3

I have a data set, for which I graphed a regression (using ggplot2's stat_smooth) :

ggplot(data = mydf, aes(x=time, y=pdm)) + geom_point() + stat_smooth(col="red") 

plot1

I'd also like to have the quantiles (if it's simpler, having only the quartiles will do) using the same method. All I manage to get is the following :

ggplot(data = mydf, aes(x=time, y=pdm, z=surface)) + geom_point() + stat_smooth(col="red") + stat_quantile(quantiles = c(0.25,0.75)) 

enter image description here

Unfortunately, I can't put method="loess" in stat_quantile(), which, if I'm not mistaken, would solve my problem.
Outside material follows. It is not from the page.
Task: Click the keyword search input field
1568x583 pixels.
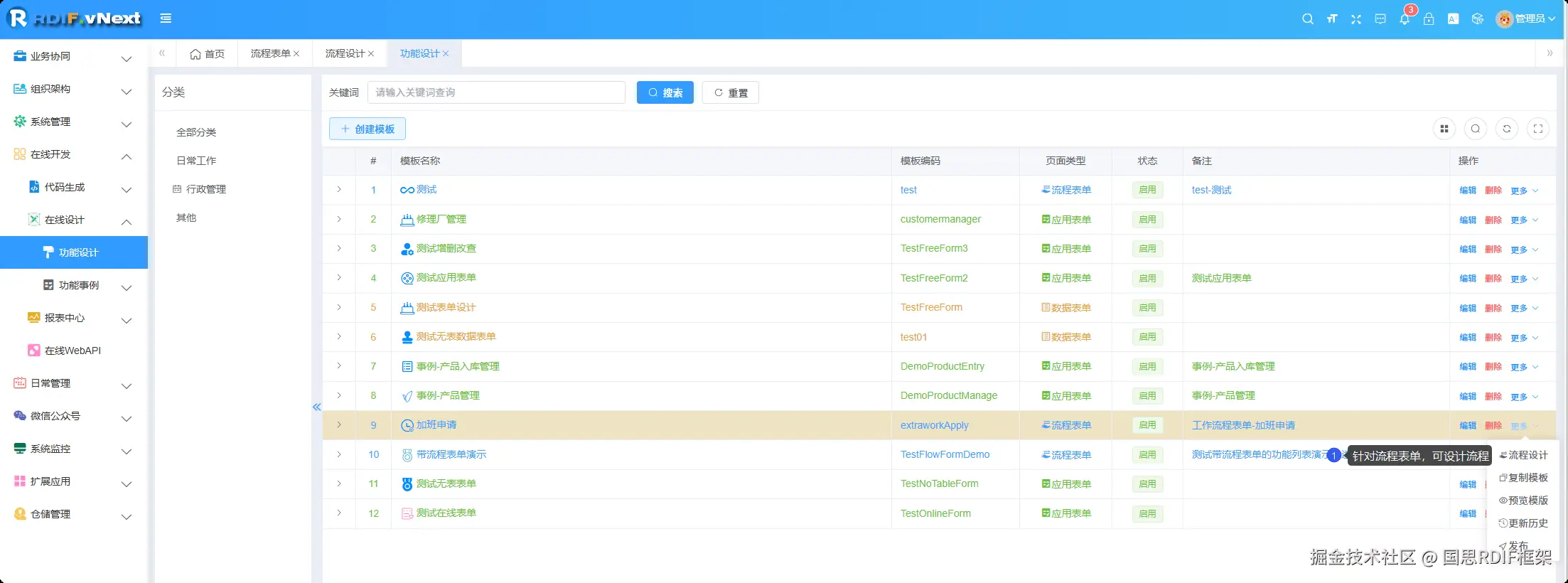Action: tap(496, 92)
(In case it's not clear, desired behavior = non linear regressions for the quantiles, and therefore the regression for Q25 and Q75 being below and above (respectively) my red curve (and Q50, if plotted, would be my red curve)).

Thanks

François M.
  • 4,027
  • 11
  • 30
  • 81

1 Answers1

3

stat_quantile is, by default, plotting best-fit lines for the 25th and 75th percentiles at each x-value. stat_quantile uses the rq function from the quantreg package (implicitly, method="rq" in the stat_quantile call). As far as I know, rq doesn't do loess regression. However, you can use other flexible functions for the quantile regression. Here are two examples:

B-Spline:

library(splines)

stat_quantile(formula=y ~ bs(x, df=4), quantiles = c(0.25,0.75))

Second-Order Polynomial:

stat_quantile(formula=y ~ poly(x, 2), quantiles = c(0.25,0.75))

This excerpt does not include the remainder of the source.